== EXCERPTED TEXT

Walk All Night
Put on then, as God’s chosen ones, holy and beloved, compassionate hearts, kindness, humility, meekness, and patience
Colossians 3:12
Look, drinking isn’t bad. It’s the addiction part that becomes the issue.
There are plenty of people—most, in fact—that can handle their alcohol just fine. It enhances their lives. It’s consumed but doesn’t become all-consuming.
It can’t be the problem if it’s simply not a problem for the majority of folks. There’s an argument to be made for the level to which it has saturated and influenced modern society, but the heart of the matter is what it unearths within us.
Are we concerned with our drinking because of one night of heavy use and a hangover? Or are we riddled by the incessant desire we cannot seem to shake?
In the last days of my use I can see clearly where the substance was both a symptom of my misaligned desires as well as the manifestation of a craving due to physical dependence on it.
We do fight a battle on two fronts. And when we cannot even identify, much less pursue things like kindness, humility and patience, we can be sure that something is dreadfully off-kilter.
This is why detox is so important. Whether by ourselves or under medical care, getting the poison out of our bodies cuts the battlefront in half.

====

**TASK ITEM A**. Can you return the part of the reflection on drinking and addiction between "There are plenty" and "unearths within us.", inclusive, copied exactly?
**TASK ITEM B**. Can you carry the reflection on drinking and addiction further, starting after its final sentence?

== DATA PROVIDED

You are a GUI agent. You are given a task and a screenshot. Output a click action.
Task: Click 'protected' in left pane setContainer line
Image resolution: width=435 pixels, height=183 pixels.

====

**TASK ANSWER A**.
There are plenty of people—most, in fact—that can handle their alcohol just fine. It enhances their lives. It’s consumed but doesn’t become all-consuming.
It can’t be the problem if it’s simply not a problem for the majority of folks. There’s an argument to be made for the level to which it has saturated and influenced modern society, but the heart of the matter is what it unearths within us.

**TASK ANSWER B**.
Stating the obvious: to get sober we’ll have to stop drinking. And truly, we find that to feel better, to heal, to begin to seek the fruit of the spirit we must start with the obvious and eliminate our using.
We have a chance when we give up drinking. And we only do it a day at a time. I must stop concerning myself with my own future choices. In the here and now—the only way to get to the future—I must not pick up.
We are naked then. That’s the real scary part. Without this intoxicated mask, we are going to feel the brunt of life.
This is where hope must take the shape of action. I was given a chance to make good, tough choices not the benefits that can come as the result of good choices.
God, I must walk away. Help me walk till it’s light again.